Skeptical blogosphere shows a dual behavior regarding scientific results. The famous skeptical WUWT blog is a good example. This post is based on a peer reviewed paper (that I still do not know how is related with climate change apart from some confusing but meaningless semantic similarities) whereas, frequently criticizes peer reviewed scientific literature either by showing failure cases or simply proposing a Web 2.0 alternative to peer review.

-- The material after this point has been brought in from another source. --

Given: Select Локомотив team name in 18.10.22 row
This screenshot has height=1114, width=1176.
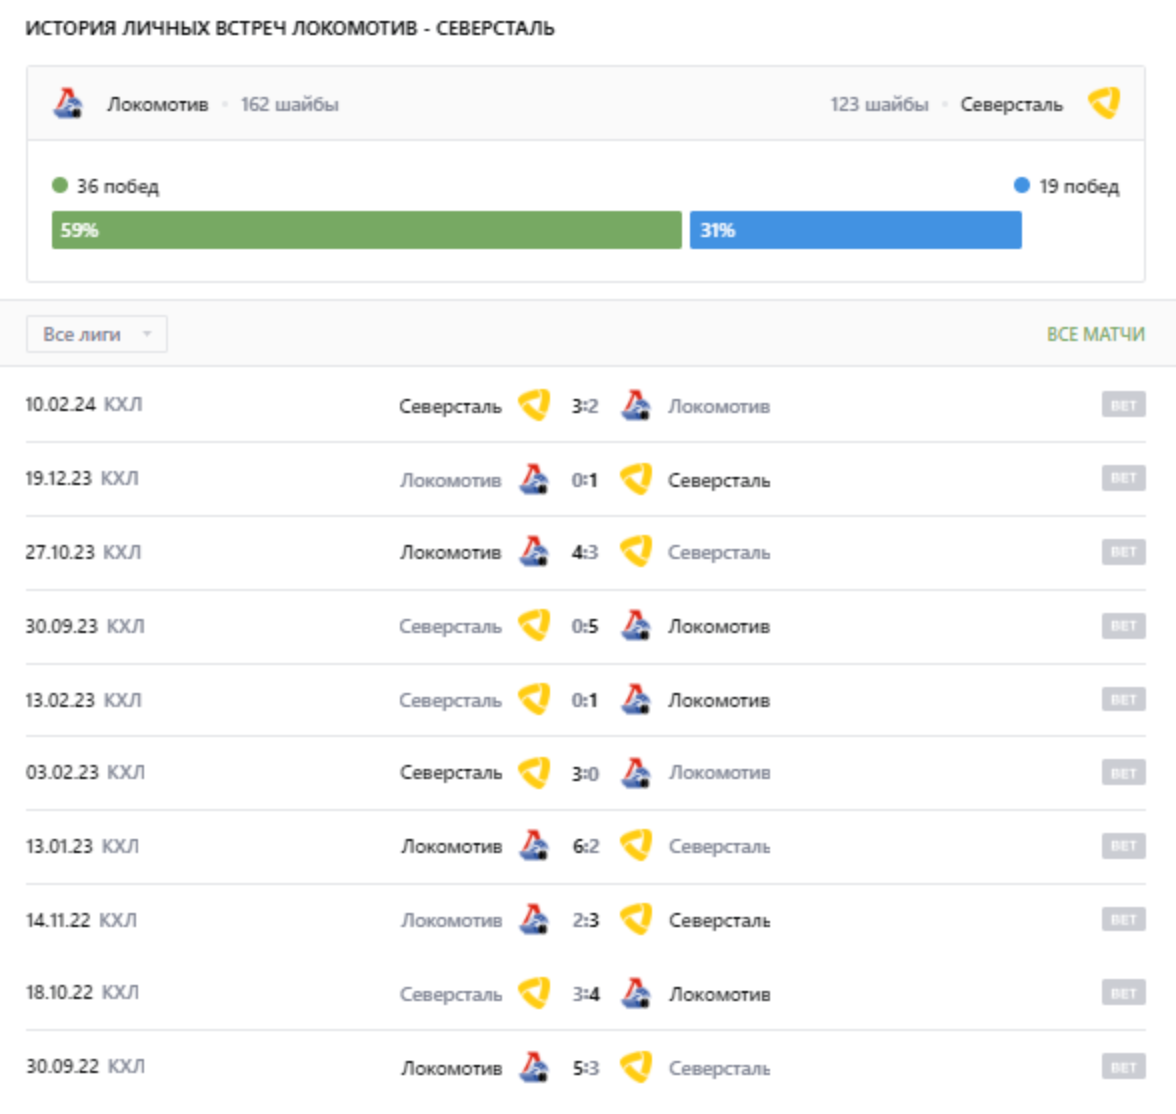Looking at the screenshot, I should click(x=719, y=994).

Although I had the opportunity to publish a peer reviewed paper some time ago, I am not an expert about science publishing. But I know some active scientists and, of course, they recognize the limitations of the system. It is not perfect, science is not perfect, but it is very reasonable and it has been very successful, just think in the incredible discoveries of the last 100 years and it is not questioned regarding astronomy, particle physics, paleontology,… This another post refers to an astronomer explaining that his work is not different from any other one from climatologists, the only difference is the public treatment he obtains; maybe because someone is afraid about implications. It is a very interesting reading. This last post for today makes a thorough analysis from the point of view of an active scientist.
And apart from the undeniable success of science peer-review has at least other two favorable arguments:
- It is widely accepted by scientists.
- There is no reasonable alternative ( the web 2.0 peer review in the first paragraph is not too serious)
OK, I am not neutral, I am pro-science. But I consider quite contradictory to question all the scientific publishing method because the result is not what I wish and at the same time use peer reviewed articles when they may seem to endorse my point of view. It looks like amateurs complaining about professionals but at the same time wanting to be them.